Agrùmia è tutta una gigantesca macchina del fango: ogni luogo trasuda loto, ogni gesto produce belletta. Anche chi pubblicamente aborre il limo con disgusto, in realtà ne assorbe e ne restituisce in gran quantità e sotto tutte le forme. La polvere dell’estate non è che la preparazione della poltiglia a venire.  E’ logico che i suini di ogni sorta e qualità abbiano da gran tempo eletto Agrùmia ad habitat ideale. Da quando gli agrumesi hanno faticosamente appreso l’arte della lettura, poi, l’ambiente si è fatto propizio anche per i cinghiali (scriventi, scrivani, scribacchi, scribacchini), abili a sfruttare la naturale inclinazione agrumese alla maldicenza e alla calunnia. Così, ogni mattina gli agrumesi alfabetizzati si nutrono del marciume che il Gran Cinghiale secerne e lascia traboccare dal trogolo: insinuazioni, malignità, notizie risibili gonfiate di sospetti e false accuse. E prontamente la rigurgitano, moltiplicandola, e diffondono ovunque la materia fecale. Ma, poiché l’agrumese è letterato ma non troppo, il Gran Cinghiale può millantare fine cultura e ingegno filibustiere, furor moralizzatore e libero giudizio. In realtà, come tutti i manovratori di grandi o minime macchine del fango, egli è asservito a poteri innominati e schiavo delle proprie vanità, che sono molte e salde e non innocue.

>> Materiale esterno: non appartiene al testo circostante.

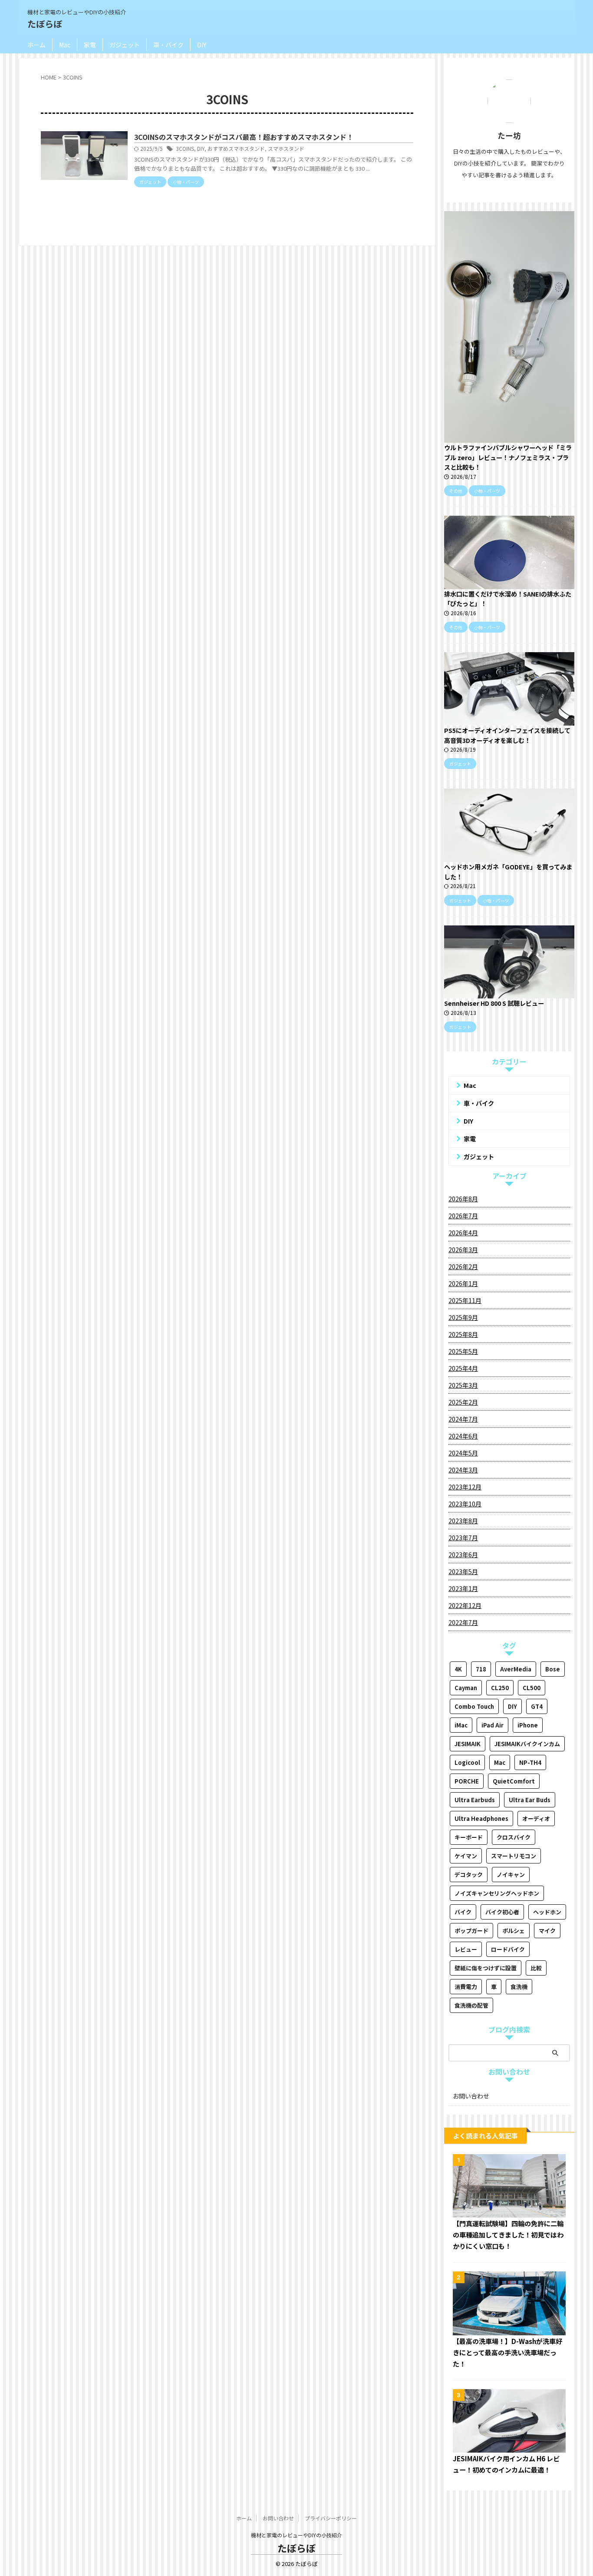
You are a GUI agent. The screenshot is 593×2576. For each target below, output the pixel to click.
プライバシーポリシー (331, 2518)
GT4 (537, 1706)
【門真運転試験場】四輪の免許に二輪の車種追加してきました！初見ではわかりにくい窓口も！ (508, 2234)
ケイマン (466, 1856)
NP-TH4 (530, 1762)
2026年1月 (463, 1283)
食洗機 (519, 1987)
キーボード (469, 1837)
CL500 (531, 1688)
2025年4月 (463, 1368)
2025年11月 (464, 1300)
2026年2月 (463, 1266)
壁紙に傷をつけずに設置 (486, 1968)
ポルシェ (513, 1930)
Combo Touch (474, 1706)
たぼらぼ (44, 23)
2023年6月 (463, 1554)
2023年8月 (463, 1520)
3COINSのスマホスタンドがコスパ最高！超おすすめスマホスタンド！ (243, 137)
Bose (552, 1669)
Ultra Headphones (481, 1818)
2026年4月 (463, 1232)
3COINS (185, 148)
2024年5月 (463, 1453)
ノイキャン (511, 1874)
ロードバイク (508, 1949)
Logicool (467, 1762)
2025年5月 (463, 1351)
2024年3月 (463, 1469)
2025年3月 (463, 1385)
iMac (461, 1725)
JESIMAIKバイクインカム (527, 1744)
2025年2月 (463, 1402)
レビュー (466, 1949)
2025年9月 (463, 1317)
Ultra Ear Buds (529, 1800)
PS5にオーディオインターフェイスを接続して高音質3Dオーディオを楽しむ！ (507, 735)
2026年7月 (463, 1215)
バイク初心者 (502, 1912)
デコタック (469, 1874)
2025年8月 (463, 1334)
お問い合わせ (471, 2096)
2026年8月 (463, 1198)
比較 (536, 1968)
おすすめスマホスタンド (236, 148)
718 (481, 1669)
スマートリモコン (513, 1856)
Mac (64, 44)
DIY (201, 44)
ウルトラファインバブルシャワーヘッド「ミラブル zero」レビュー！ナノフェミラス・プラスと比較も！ (508, 457)
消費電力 (466, 1987)
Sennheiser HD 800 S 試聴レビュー (494, 1003)
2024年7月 (463, 1419)
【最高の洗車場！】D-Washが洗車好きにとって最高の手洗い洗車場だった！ (507, 2352)
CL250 (500, 1688)
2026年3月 (463, 1249)
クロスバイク (513, 1837)
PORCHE (467, 1781)
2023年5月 (463, 1571)
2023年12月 (464, 1486)
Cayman (466, 1688)
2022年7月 (463, 1622)
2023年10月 (464, 1503)
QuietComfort (514, 1781)
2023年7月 (463, 1537)
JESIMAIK (468, 1744)
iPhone (527, 1725)
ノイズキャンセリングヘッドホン (497, 1893)
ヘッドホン (547, 1912)
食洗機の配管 (471, 2005)
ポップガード (471, 1930)
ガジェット (124, 44)
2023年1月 (463, 1588)
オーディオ (536, 1818)
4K (458, 1669)
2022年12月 (464, 1605)
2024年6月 (463, 1436)
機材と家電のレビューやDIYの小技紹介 (296, 2535)
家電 (90, 44)
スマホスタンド (286, 148)
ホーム (36, 44)
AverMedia (515, 1669)
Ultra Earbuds (475, 1800)
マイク (547, 1930)
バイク (463, 1912)
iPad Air (492, 1725)
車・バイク (168, 44)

A onor del vero, il vanesio Gran Cinghiale non vive in territorio agrumese: la sua indiscussa superiorità intellettuale lo ha spinto verso il vicino capoluogo, dove la Bassura si solleva e appena un po’ si illimpidisce o se ne illude. Ma, come ogni maschio alfa – sebbene in canottiera e ciabatte – ha gregari solerti, ridicoli valvassori disposti ai lavori più minuti e sporchi in cambio di un centimetrico palcoscenico sul quale ostendere il proprio repertorio di sudiciumi. Il suino subalterno, per eccesso di zelo, aggiunge veleno al pastone, e soddisfa (appaga) la sozza fame che agita certa marmaglia. Sull’esempio del maestro Cinghiale, ma con un sovrappiù di ferinità tribale e di crassa ignoranza, il Maiale Stercorario elegge nemici che perseguita con ottusa pervicacia, che soffoca sommergendoli nello stallatico. Distillato abominevole di tutte le peggiori doti agrumesi, elucubra argomentazioni capziose e ostenta una dottrina da far sbellicare; intanto, all’occasione, salda i conti di una contravvenzione ricevuta, di una magra figura, di un interesse un po’ innominabile.

Talvolta il Cinghiale, forse stanco di ammorbare il mondo o affogato dalla boria o appesantito dal pasto, trascura la revisione dei deliranti prodotti del Maiale subinfeudato, il quale si invischia in anacoluti e malapropismi e altre sventure morfosintattiche e interpuntive, seminando svarioni. E – ascolta, sventurata Agrùmia! – può accadere addirittura che una abborracciata fazione politica o degenerato comitato locale elegga il Maiale a opinion leader: a tanto può arrivare in questi tempi la carestia di civiltà.